Directions = Reproduce the records below exactly as they appear.

------ Records for this exercise ------

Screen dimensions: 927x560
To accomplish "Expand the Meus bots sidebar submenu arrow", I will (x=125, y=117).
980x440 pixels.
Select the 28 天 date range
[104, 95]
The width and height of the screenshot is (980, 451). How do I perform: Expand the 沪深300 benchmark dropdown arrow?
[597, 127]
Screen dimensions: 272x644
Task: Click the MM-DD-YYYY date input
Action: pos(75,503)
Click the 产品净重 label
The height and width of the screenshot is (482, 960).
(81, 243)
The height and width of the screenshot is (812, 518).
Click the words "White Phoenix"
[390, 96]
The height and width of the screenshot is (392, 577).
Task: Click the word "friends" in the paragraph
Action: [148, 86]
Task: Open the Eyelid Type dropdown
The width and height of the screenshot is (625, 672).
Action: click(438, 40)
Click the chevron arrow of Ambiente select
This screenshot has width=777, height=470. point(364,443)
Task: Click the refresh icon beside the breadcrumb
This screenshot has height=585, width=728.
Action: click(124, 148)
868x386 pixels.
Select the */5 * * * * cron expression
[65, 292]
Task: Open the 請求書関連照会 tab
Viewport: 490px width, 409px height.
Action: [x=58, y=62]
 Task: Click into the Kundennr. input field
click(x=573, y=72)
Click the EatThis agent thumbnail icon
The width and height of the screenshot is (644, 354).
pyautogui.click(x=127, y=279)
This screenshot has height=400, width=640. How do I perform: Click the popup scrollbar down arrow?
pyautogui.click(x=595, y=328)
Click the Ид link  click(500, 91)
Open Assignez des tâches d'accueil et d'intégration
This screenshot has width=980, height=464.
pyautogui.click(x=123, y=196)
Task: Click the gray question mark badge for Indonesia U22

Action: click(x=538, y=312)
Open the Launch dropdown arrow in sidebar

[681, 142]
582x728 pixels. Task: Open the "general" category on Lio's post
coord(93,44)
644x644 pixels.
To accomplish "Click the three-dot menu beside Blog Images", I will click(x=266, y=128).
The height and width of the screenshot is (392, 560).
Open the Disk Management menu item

------

Result =
Screen dimensions: 927x560
To accomplish "Expand the Meus bots sidebar submenu arrow", I will (x=125, y=117).
980x440 pixels.
Select the 28 天 date range
[104, 95]
The width and height of the screenshot is (980, 451). How do I perform: Expand the 沪深300 benchmark dropdown arrow?
[597, 127]
Screen dimensions: 272x644
Task: Click the MM-DD-YYYY date input
Action: pos(75,503)
Click the 产品净重 label
The height and width of the screenshot is (482, 960).
(81, 243)
The height and width of the screenshot is (812, 518).
Click the words "White Phoenix"
[390, 96]
The height and width of the screenshot is (392, 577).
Task: Click the word "friends" in the paragraph
Action: [148, 86]
Task: Open the Eyelid Type dropdown
The width and height of the screenshot is (625, 672).
Action: click(438, 40)
Click the chevron arrow of Ambiente select
This screenshot has width=777, height=470. point(364,443)
Task: Click the refresh icon beside the breadcrumb
This screenshot has height=585, width=728.
Action: click(124, 148)
868x386 pixels.
Select the */5 * * * * cron expression
[65, 292]
Task: Open the 請求書関連照会 tab
Viewport: 490px width, 409px height.
Action: [x=58, y=62]
 Task: Click into the Kundennr. input field
click(x=573, y=72)
Click the EatThis agent thumbnail icon
The width and height of the screenshot is (644, 354).
pyautogui.click(x=127, y=279)
This screenshot has height=400, width=640. How do I perform: Click the popup scrollbar down arrow?
pyautogui.click(x=595, y=328)
Click the Ид link  click(500, 91)
Open Assignez des tâches d'accueil et d'intégration
This screenshot has width=980, height=464.
pyautogui.click(x=123, y=196)
Task: Click the gray question mark badge for Indonesia U22

Action: click(x=538, y=312)
Open the Launch dropdown arrow in sidebar

[681, 142]
582x728 pixels. Task: Open the "general" category on Lio's post
coord(93,44)
644x644 pixels.
To accomplish "Click the three-dot menu beside Blog Images", I will click(x=266, y=128).
The height and width of the screenshot is (392, 560).
Open the Disk Management menu item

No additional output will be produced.